In the law we say look to the result to determine the intention. There is no doubt that the policies and procedures pursued by the banks, on loans they never owned based upon mortgage bonds that were issued by unfunded trusts, MINIMIZES the eventual monetary recovery and justifies the payment of insurance, payment of hedge contracts (CDS), and the reports to investors that there investment was lost because of foreclosures and expenses of foreclosure, leaving the Banks with the money and frequently the house too because they brought the foreclosure as a servicer without stating they were acting for a principal that had advanced the actual money for the loan.

Since the Banks are evading payment in full, evading receipt of the deed to the home, and evading workouts and modifications, the intent is clear no matter how logical the other alternatives appear to the advantage of all concerned. The intent is to get a foreclosure sale and deed on foreclosure which in most states starts a short statute of limitations ticking in which the deed on foreclosure cannot be challenged.

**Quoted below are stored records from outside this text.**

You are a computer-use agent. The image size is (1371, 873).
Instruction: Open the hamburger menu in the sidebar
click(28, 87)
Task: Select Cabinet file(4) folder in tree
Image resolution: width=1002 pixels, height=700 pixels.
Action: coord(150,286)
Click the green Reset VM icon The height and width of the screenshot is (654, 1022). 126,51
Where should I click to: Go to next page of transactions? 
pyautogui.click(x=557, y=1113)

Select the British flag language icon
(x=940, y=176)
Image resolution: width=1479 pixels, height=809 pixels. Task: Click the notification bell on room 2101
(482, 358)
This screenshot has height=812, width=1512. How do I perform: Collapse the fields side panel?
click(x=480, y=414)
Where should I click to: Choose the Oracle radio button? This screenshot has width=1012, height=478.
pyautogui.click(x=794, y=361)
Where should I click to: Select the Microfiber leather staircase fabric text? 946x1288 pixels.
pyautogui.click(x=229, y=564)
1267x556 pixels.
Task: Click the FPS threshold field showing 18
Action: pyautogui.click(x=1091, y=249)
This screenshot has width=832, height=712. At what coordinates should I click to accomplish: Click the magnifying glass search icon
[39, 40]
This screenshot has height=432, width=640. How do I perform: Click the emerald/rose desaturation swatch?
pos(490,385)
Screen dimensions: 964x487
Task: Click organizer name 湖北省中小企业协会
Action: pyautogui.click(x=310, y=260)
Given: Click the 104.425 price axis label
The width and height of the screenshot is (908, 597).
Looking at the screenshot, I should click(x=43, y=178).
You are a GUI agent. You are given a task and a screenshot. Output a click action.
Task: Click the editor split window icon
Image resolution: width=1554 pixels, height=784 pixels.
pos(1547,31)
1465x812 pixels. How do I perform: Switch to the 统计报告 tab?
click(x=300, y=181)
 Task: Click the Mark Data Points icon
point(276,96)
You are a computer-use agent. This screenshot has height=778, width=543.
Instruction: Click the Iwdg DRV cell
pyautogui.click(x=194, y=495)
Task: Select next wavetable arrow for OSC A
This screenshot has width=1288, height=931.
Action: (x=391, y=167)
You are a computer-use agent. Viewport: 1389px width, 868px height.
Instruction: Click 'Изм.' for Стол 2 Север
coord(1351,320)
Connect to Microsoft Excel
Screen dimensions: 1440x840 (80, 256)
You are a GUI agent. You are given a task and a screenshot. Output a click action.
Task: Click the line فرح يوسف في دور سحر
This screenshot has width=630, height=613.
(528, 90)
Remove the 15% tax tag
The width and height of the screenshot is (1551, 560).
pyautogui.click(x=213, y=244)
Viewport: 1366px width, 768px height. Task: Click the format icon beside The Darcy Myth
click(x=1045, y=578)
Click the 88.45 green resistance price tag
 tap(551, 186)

Of course there are possible remedies involving fraud on the court or the borrower that MIGHT change that but the foreclosure sale basically closes the book on the matter. What does this do for the banks? It ends the possibility of having to account for and pay back money received from investors, insurers, CDS counterparties, guarantors (Fannie and Freddie) and the Federal Reserve who has been buying the worthless mortgage bonds (that supposedly represent a claim of ownership over the loans) at the rate of $85 Billion per month apparently for years.

By getting a deed from a foreclosure sale, they put another layer of deniability between them, the Banks, and the parties from whom they took money on the announced failure of the loans, the bonds or the asset pools. The essential defect of the loans, that the payee and named mortgagee never loaned a dime to the borrower (unknown to the borrower) destroys the claim that the note and mortgage lien were ever perfected. This defect results in a finding of no valid mortgage, nullification of the instrument, and thus no security for the lending party — something that obviously smart Wall Street lawyers knew about but thought they could finesse — and they were right.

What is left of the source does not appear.